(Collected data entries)
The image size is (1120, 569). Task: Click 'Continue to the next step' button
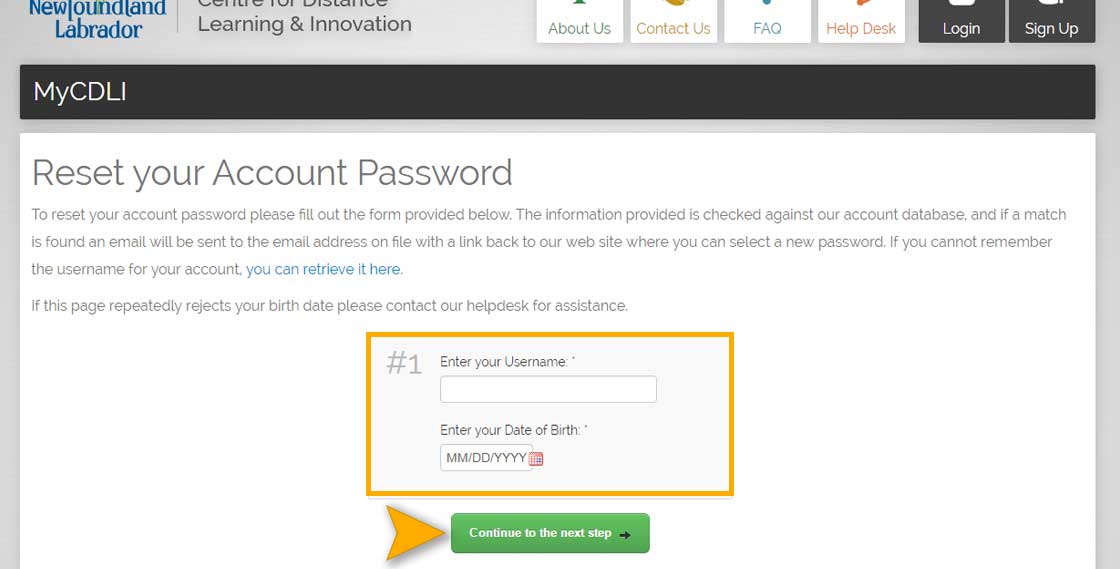coord(550,533)
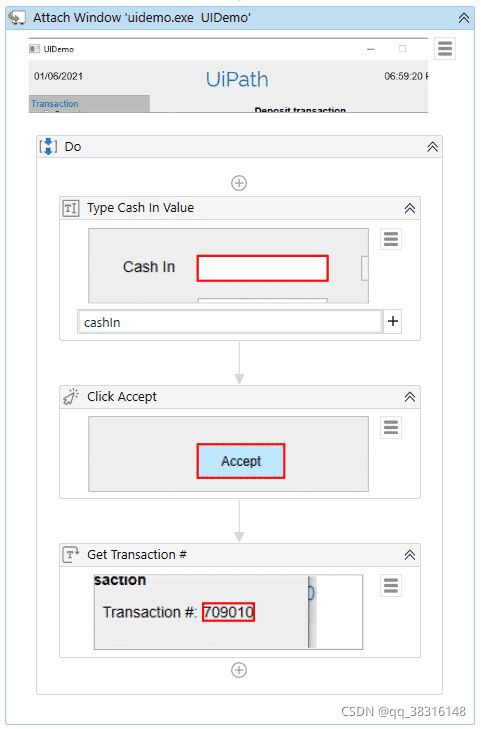Collapse the Do sequence container

click(432, 147)
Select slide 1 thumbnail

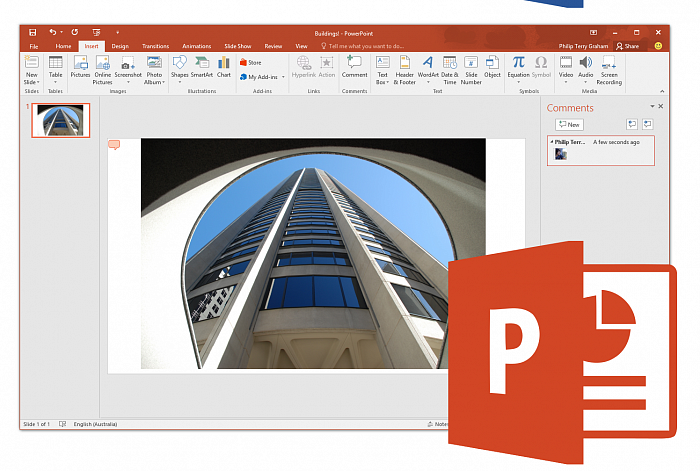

**What you have to do**
The records, exactly as written but without images, should be returned.

**Exercise solution**
The image size is (1120, 569). Task: Click 'Continue to the next step' button
coord(550,533)
Collapse the Do sequence container

click(432, 147)
Select slide 1 thumbnail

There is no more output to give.